• Brief: Only the lines from the one containing "Viewport: 1485px width, 812px" through the end of the entries should be returned, exactly as they are, with the pictures omitted.

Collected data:
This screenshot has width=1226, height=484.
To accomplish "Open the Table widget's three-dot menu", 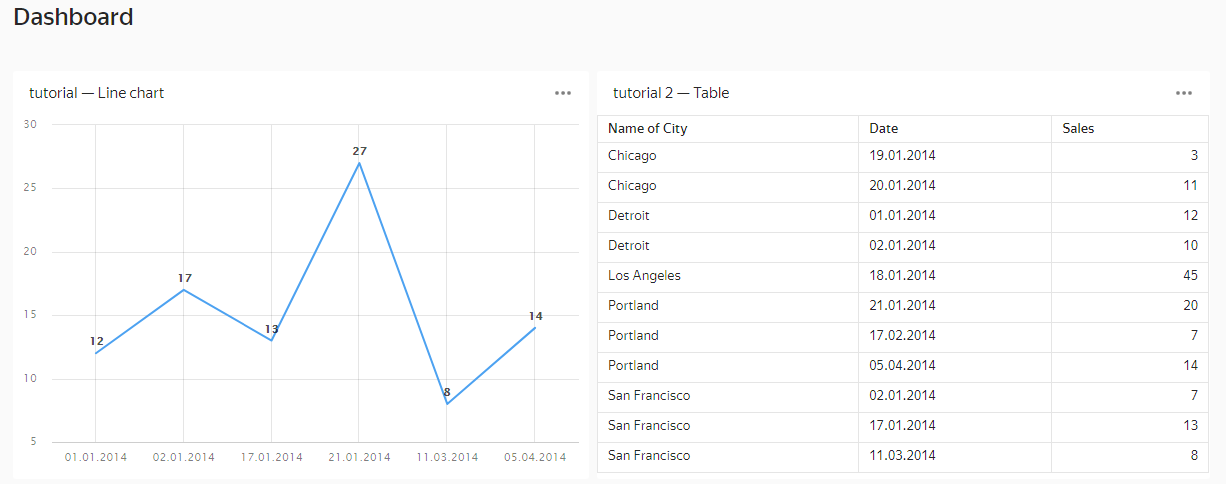I will tap(1184, 93).
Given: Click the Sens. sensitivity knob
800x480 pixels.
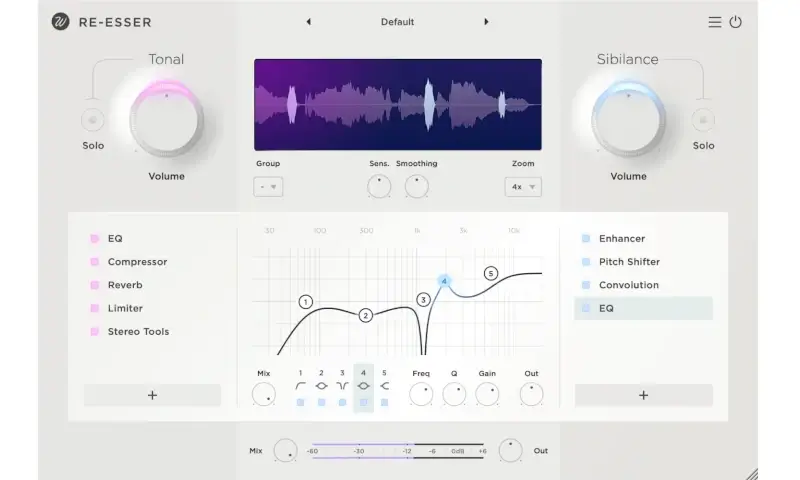Looking at the screenshot, I should [x=379, y=185].
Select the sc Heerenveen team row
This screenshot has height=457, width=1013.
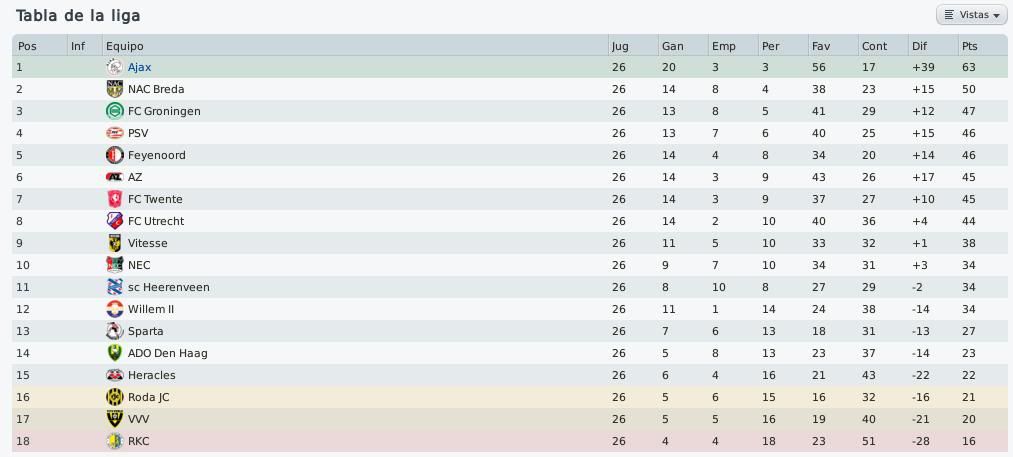(x=510, y=286)
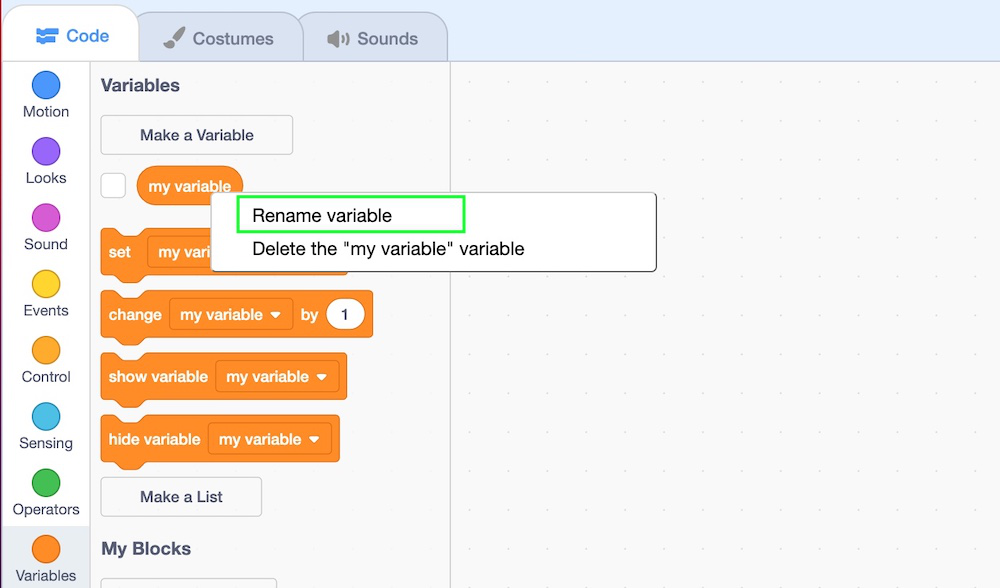This screenshot has width=1000, height=588.
Task: Go to the Sound blocks category
Action: (x=46, y=218)
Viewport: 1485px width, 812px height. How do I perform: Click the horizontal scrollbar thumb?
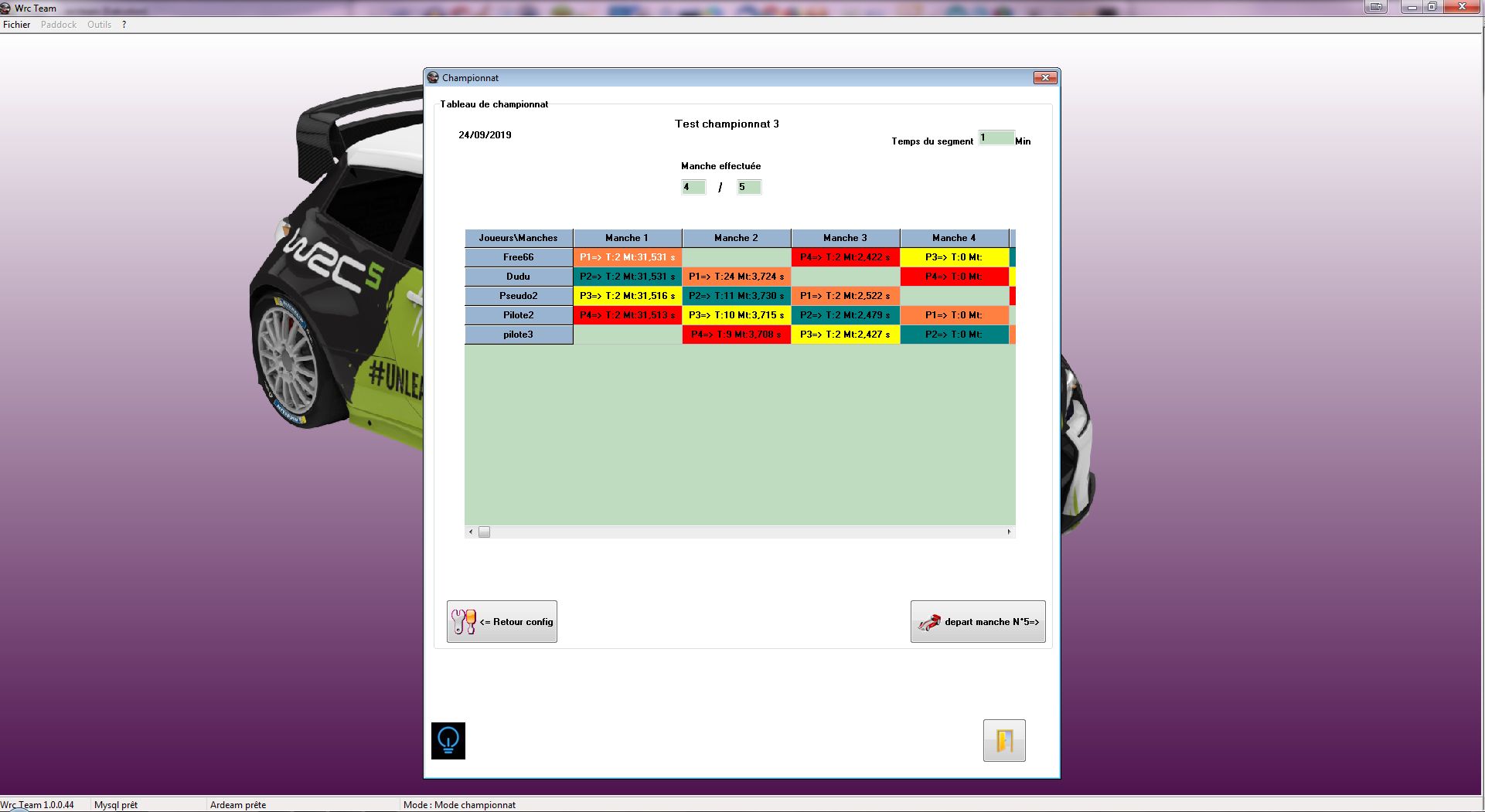tap(484, 532)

• Solution to this exercise:
Viewport: 1485px width, 812px height. How do I perform: Click the horizontal scrollbar thumb?
tap(484, 532)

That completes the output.